• WORK REQUEST:
Return every entry exactly as written.

• Data records:
+===+

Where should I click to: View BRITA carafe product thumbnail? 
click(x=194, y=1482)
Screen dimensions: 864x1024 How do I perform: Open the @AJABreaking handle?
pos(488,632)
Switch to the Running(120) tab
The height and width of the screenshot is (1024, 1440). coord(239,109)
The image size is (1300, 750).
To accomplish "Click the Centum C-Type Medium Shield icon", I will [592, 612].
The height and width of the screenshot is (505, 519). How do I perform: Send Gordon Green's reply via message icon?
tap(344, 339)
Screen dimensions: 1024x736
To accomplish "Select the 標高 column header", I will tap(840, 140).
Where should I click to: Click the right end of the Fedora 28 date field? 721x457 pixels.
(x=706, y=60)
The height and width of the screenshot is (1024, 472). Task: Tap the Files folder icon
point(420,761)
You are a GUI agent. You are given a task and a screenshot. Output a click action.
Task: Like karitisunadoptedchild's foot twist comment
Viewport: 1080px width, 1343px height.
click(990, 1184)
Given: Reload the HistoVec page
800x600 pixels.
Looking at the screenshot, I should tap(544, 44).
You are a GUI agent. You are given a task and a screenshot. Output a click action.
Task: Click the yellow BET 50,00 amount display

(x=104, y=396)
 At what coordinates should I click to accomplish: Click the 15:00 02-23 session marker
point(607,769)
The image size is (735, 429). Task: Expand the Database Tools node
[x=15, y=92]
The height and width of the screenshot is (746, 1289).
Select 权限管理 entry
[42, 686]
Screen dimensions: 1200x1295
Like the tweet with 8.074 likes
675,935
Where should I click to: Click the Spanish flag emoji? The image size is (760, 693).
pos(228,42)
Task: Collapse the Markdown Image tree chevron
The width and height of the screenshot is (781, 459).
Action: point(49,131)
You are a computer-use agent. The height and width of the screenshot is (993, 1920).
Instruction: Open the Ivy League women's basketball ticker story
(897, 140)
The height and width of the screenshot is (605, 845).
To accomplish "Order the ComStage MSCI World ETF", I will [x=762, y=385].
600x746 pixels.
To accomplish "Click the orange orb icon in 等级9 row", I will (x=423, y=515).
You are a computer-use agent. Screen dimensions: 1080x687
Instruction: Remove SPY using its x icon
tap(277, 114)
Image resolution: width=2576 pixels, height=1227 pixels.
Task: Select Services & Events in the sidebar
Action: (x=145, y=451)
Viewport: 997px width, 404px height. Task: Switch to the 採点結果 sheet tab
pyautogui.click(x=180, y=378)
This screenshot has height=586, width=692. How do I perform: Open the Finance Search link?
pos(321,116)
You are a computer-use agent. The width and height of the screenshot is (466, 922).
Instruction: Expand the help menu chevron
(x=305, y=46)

+===+

• WRITTEN ANSWER:
Where should I click to: View BRITA carafe product thumbnail? 
click(x=194, y=1482)
Screen dimensions: 864x1024 How do I perform: Open the @AJABreaking handle?
pos(488,632)
Switch to the Running(120) tab
The height and width of the screenshot is (1024, 1440). coord(239,109)
The image size is (1300, 750).
To accomplish "Click the Centum C-Type Medium Shield icon", I will [592, 612].
The height and width of the screenshot is (505, 519). How do I perform: Send Gordon Green's reply via message icon?
tap(344, 339)
Screen dimensions: 1024x736
To accomplish "Select the 標高 column header", I will tap(840, 140).
Where should I click to: Click the right end of the Fedora 28 date field? 721x457 pixels.
(x=706, y=60)
The height and width of the screenshot is (1024, 472). Task: Tap the Files folder icon
point(420,761)
You are a GUI agent. You are given a task and a screenshot. Output a click action.
Task: Like karitisunadoptedchild's foot twist comment
Viewport: 1080px width, 1343px height.
click(990, 1184)
Given: Reload the HistoVec page
800x600 pixels.
Looking at the screenshot, I should tap(544, 44).
You are a GUI agent. You are given a task and a screenshot. Output a click action.
Task: Click the yellow BET 50,00 amount display

(x=104, y=396)
 At what coordinates should I click to accomplish: Click the 15:00 02-23 session marker
point(607,769)
The image size is (735, 429). Task: Expand the Database Tools node
[x=15, y=92]
The height and width of the screenshot is (746, 1289).
Select 权限管理 entry
[42, 686]
Screen dimensions: 1200x1295
Like the tweet with 8.074 likes
675,935
Where should I click to: Click the Spanish flag emoji? The image size is (760, 693).
pos(228,42)
Task: Collapse the Markdown Image tree chevron
The width and height of the screenshot is (781, 459).
Action: point(49,131)
You are a computer-use agent. The height and width of the screenshot is (993, 1920).
Instruction: Open the Ivy League women's basketball ticker story
(897, 140)
The height and width of the screenshot is (605, 845).
To accomplish "Order the ComStage MSCI World ETF", I will [x=762, y=385].
600x746 pixels.
To accomplish "Click the orange orb icon in 等级9 row", I will (x=423, y=515).
You are a computer-use agent. Screen dimensions: 1080x687
Instruction: Remove SPY using its x icon
tap(277, 114)
Image resolution: width=2576 pixels, height=1227 pixels.
Task: Select Services & Events in the sidebar
Action: (x=145, y=451)
Viewport: 997px width, 404px height. Task: Switch to the 採点結果 sheet tab
pyautogui.click(x=180, y=378)
This screenshot has height=586, width=692. How do I perform: Open the Finance Search link?
pos(321,116)
You are a computer-use agent. The width and height of the screenshot is (466, 922).
Instruction: Expand the help menu chevron
(x=305, y=46)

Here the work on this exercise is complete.